Será Que é Isso Que Eu Necessito?

Você faz o que quer? Ou melhor, você acredita que realmente faz o que quer?
Faz um tempo que tenho divagado sobre essas coisas, sobre a nossa liberdade, nossa real liberdade. Será que somos livres nas nossas escolhas e atitudes?
O chamado “livre arbítrio” do ser humano torna-se cada vez mais fictício, ao menos na minha concepção.
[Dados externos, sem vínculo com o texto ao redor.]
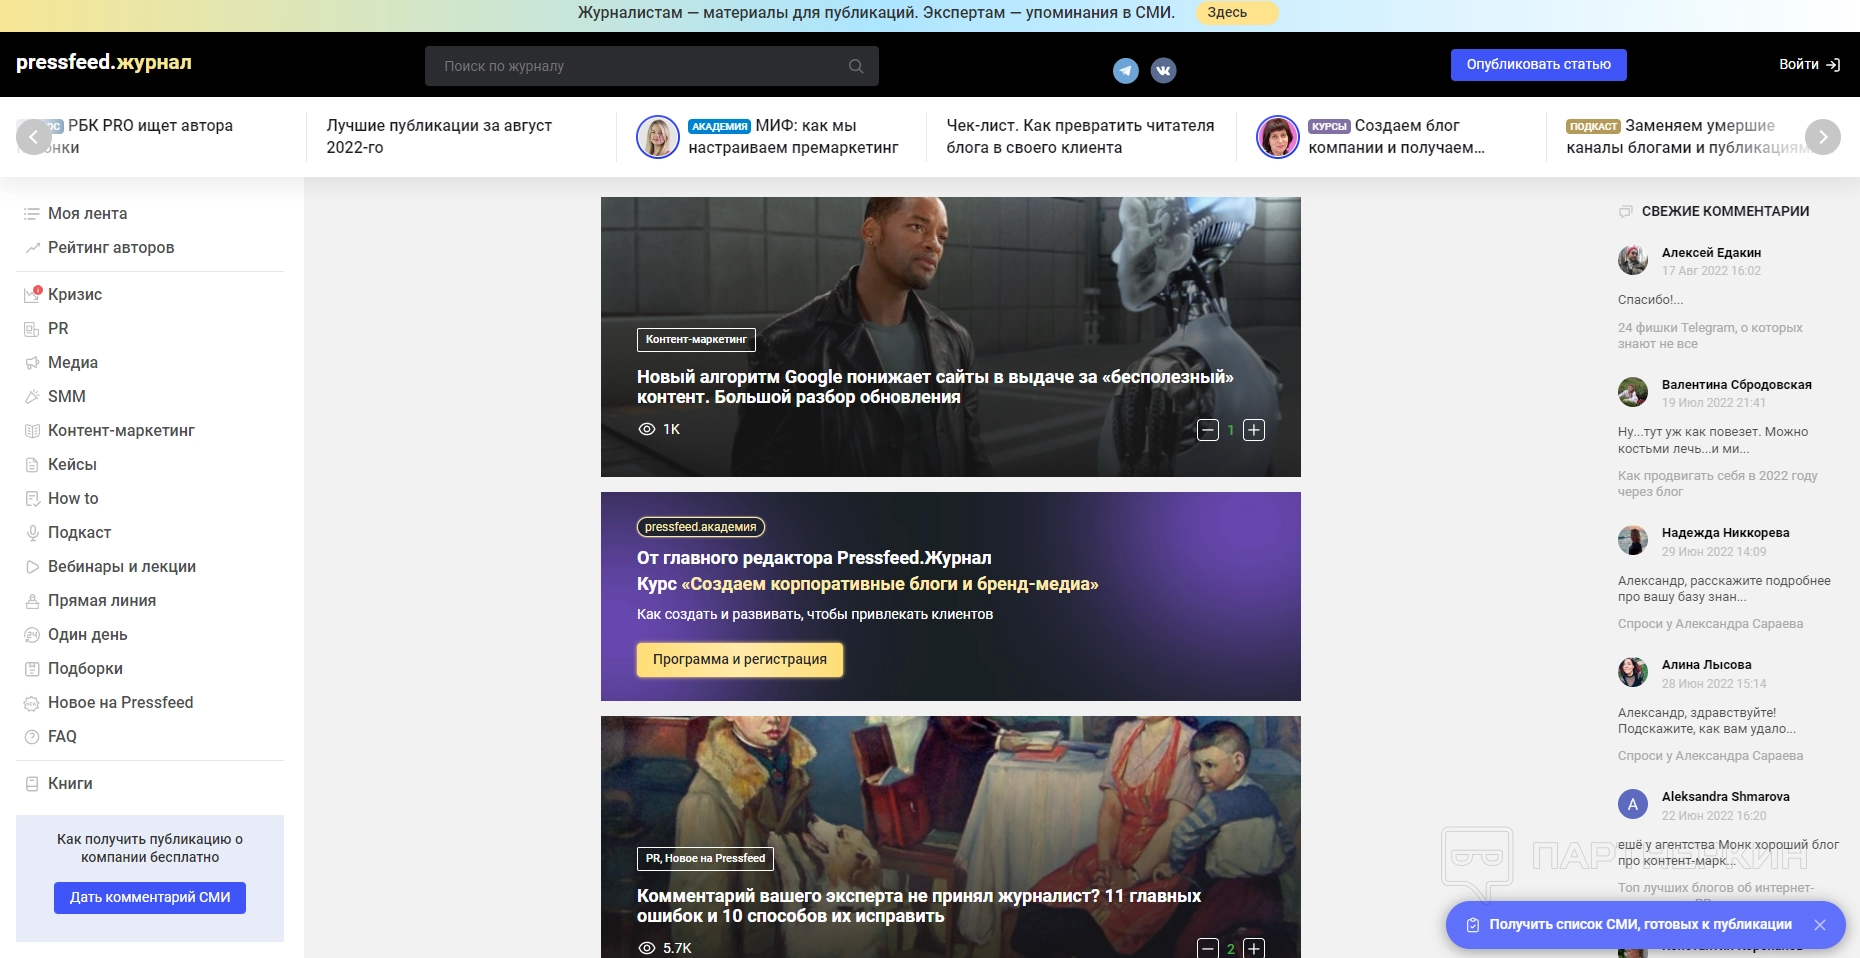This screenshot has width=1860, height=958.
Task: Go to Рейтинг авторов
Action: [x=110, y=247]
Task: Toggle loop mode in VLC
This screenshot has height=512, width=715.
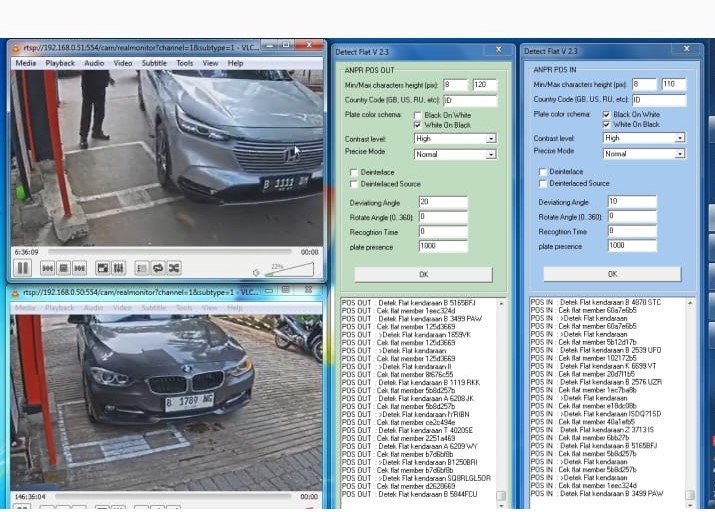Action: (157, 268)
Quando afirmamos que fazemos o que queremos estamos ignorando que nossas escolhas estão carregadas de valores e sentimentos herdados através das relações sociais.
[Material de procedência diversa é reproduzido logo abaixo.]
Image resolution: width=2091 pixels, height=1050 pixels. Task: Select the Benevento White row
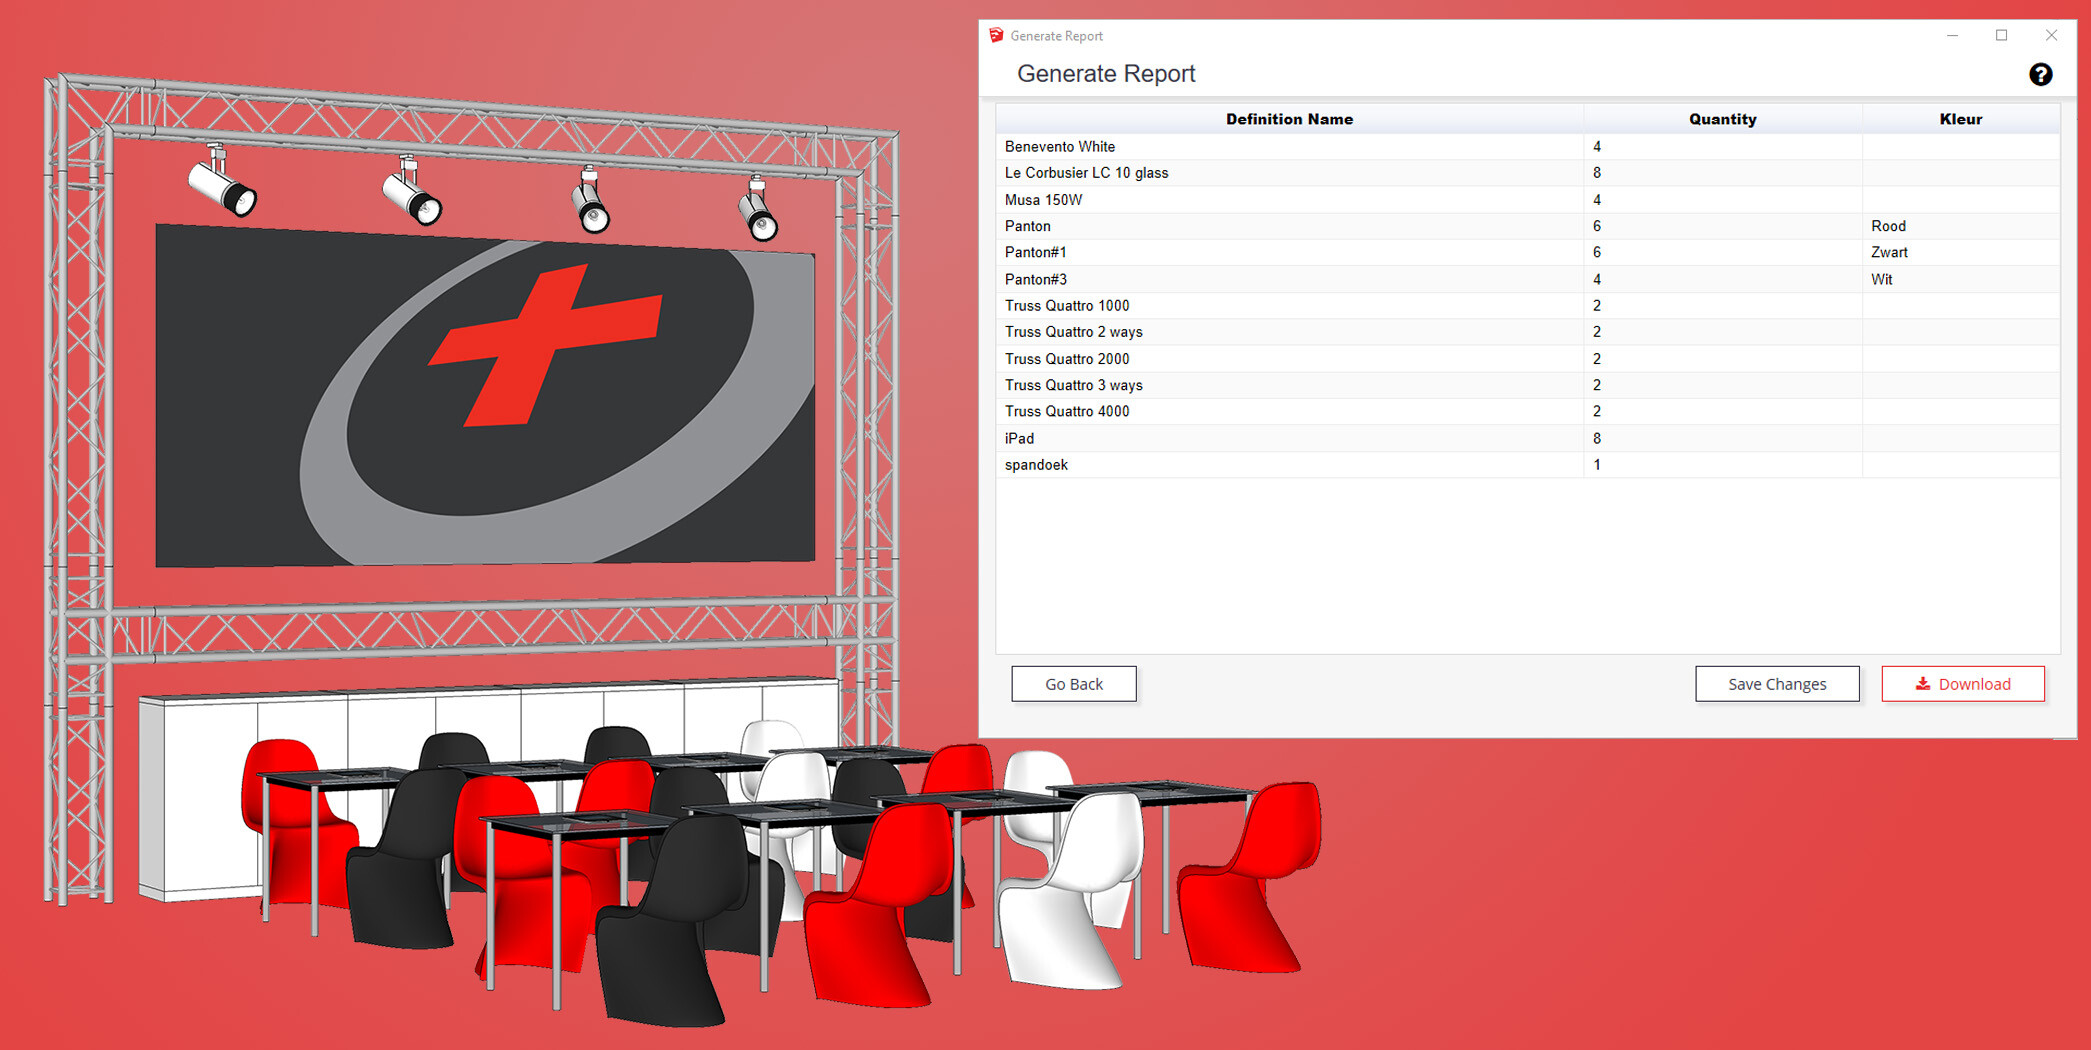click(x=1060, y=147)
Sofremos influências de familiares, de instituições de ensino, de grupos religiosos, de amigos, dos meios de comunicação e de mais um caminhão lotado de elementos influenciáveis na nossa vida.
A influência de cada um desses elementos varia conforme a importância que damos a eles nas nossas vidas. Digo isso porque, muitas vezes em nossas vidas, tomamos decisões que na verdade não queríamos ter tomado, mas que optamos por essas por necessidade ou comodidade.
Isso vai desde a nossa relação com o consumo, quando somos “orientados” a possuir qualquer coisa que seja, cria-se a necessidade para que não possamos mais viver sem satisfazê-la.
Passa também por filosofias de vida, quando não elaboramos idéias próprias, não realizamos crítica nenhuma (crítica no sentido de possuir posicionamento pelo que quer que seja), apenas nos deixamos influenciar pelas idéias alheias, por determinados status impostos ou pré-estabelecidos, evitando pensar se é realmente nisso que acreditamos e se é isso que estamos com vontade fazer, dizer, agir, etc, deixando apenas a onda nos levar.
Esse comodismo pode chegar também nas mais íntimas relações humanas, tanto de amizade quanto de relacionamentos amorosos. Evita-se falar o que pensa para não correr o risco de enfraquecer uma “amizade” ou um relacionamento, sendo que a sinceridade só demonstra a verdade dos atos e pensamentos e, logo, a transparência da relação, independente do tipo.

Pergunte-se sempre se você faz o que quer, se você faz o que acredita ser certo, o que acredita ser justo, o que acredita ser verdadeiro.

Tente cortar aos poucos as invisíveis cordas de marionetes existentes em todos nós. Desde já aviso-lhes que é difícil e… ops… estão puxando as minhas cordas!! Fui!!